RECORD EXCERPTS Block Start
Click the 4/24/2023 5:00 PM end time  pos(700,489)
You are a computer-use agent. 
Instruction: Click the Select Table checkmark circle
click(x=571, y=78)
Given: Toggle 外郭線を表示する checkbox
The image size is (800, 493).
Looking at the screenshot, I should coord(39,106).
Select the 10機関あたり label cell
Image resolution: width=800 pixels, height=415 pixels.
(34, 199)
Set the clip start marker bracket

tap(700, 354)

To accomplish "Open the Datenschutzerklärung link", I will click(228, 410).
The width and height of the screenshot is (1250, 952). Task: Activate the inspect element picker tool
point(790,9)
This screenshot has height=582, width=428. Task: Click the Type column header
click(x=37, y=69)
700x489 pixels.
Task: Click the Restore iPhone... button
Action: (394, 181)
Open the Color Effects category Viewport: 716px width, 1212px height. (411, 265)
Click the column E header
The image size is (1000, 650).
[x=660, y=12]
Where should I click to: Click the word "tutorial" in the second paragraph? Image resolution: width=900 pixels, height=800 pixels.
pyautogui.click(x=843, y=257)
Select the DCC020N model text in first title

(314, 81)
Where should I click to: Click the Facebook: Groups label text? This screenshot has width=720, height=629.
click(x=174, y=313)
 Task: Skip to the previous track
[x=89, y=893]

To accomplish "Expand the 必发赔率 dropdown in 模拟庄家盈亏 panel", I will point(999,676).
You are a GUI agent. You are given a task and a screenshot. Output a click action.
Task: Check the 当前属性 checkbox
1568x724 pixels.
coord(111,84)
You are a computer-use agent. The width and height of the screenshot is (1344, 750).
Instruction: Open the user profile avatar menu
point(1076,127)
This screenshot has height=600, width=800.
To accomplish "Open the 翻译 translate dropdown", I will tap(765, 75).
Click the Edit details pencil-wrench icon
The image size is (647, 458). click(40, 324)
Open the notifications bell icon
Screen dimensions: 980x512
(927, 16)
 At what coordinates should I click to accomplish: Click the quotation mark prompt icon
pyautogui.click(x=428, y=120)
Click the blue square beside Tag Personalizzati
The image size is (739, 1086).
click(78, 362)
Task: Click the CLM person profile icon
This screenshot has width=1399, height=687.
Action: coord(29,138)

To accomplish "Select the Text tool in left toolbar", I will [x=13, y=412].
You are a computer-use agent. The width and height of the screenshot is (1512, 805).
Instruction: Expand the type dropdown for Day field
RECORD EXCERPTS Block End
→ **REQUIRED WORK**
Each entry above should be restated exactly as supplied.

→ **RESULT OF THE EXERCISE**
Click the 4/24/2023 5:00 PM end time  pos(700,489)
You are a computer-use agent. 
Instruction: Click the Select Table checkmark circle
click(x=571, y=78)
Given: Toggle 外郭線を表示する checkbox
The image size is (800, 493).
Looking at the screenshot, I should coord(39,106).
Select the 10機関あたり label cell
Image resolution: width=800 pixels, height=415 pixels.
(34, 199)
Set the clip start marker bracket

tap(700, 354)

To accomplish "Open the Datenschutzerklärung link", I will click(228, 410).
The width and height of the screenshot is (1250, 952). Task: Activate the inspect element picker tool
point(790,9)
This screenshot has height=582, width=428. Task: Click the Type column header
click(x=37, y=69)
700x489 pixels.
Task: Click the Restore iPhone... button
Action: (394, 181)
Open the Color Effects category Viewport: 716px width, 1212px height. (411, 265)
Click the column E header
The image size is (1000, 650).
[x=660, y=12]
Where should I click to: Click the word "tutorial" in the second paragraph? Image resolution: width=900 pixels, height=800 pixels.
pyautogui.click(x=843, y=257)
Select the DCC020N model text in first title

(314, 81)
Where should I click to: Click the Facebook: Groups label text? This screenshot has width=720, height=629.
click(x=174, y=313)
 Task: Skip to the previous track
[x=89, y=893]

To accomplish "Expand the 必发赔率 dropdown in 模拟庄家盈亏 panel", I will point(999,676).
You are a GUI agent. You are given a task and a screenshot. Output a click action.
Task: Check the 当前属性 checkbox
1568x724 pixels.
coord(111,84)
You are a computer-use agent. The width and height of the screenshot is (1344, 750).
Instruction: Open the user profile avatar menu
point(1076,127)
This screenshot has height=600, width=800.
To accomplish "Open the 翻译 translate dropdown", I will tap(765, 75).
Click the Edit details pencil-wrench icon
The image size is (647, 458). click(40, 324)
Open the notifications bell icon
Screen dimensions: 980x512
(927, 16)
 At what coordinates should I click to accomplish: Click the quotation mark prompt icon
pyautogui.click(x=428, y=120)
Click the blue square beside Tag Personalizzati
The image size is (739, 1086).
click(78, 362)
Task: Click the CLM person profile icon
This screenshot has width=1399, height=687.
Action: coord(29,138)

To accomplish "Select the Text tool in left toolbar", I will [x=13, y=412].
You are a computer-use agent. The width and height of the screenshot is (1512, 805).
Instruction: Expand the type dropdown for Day field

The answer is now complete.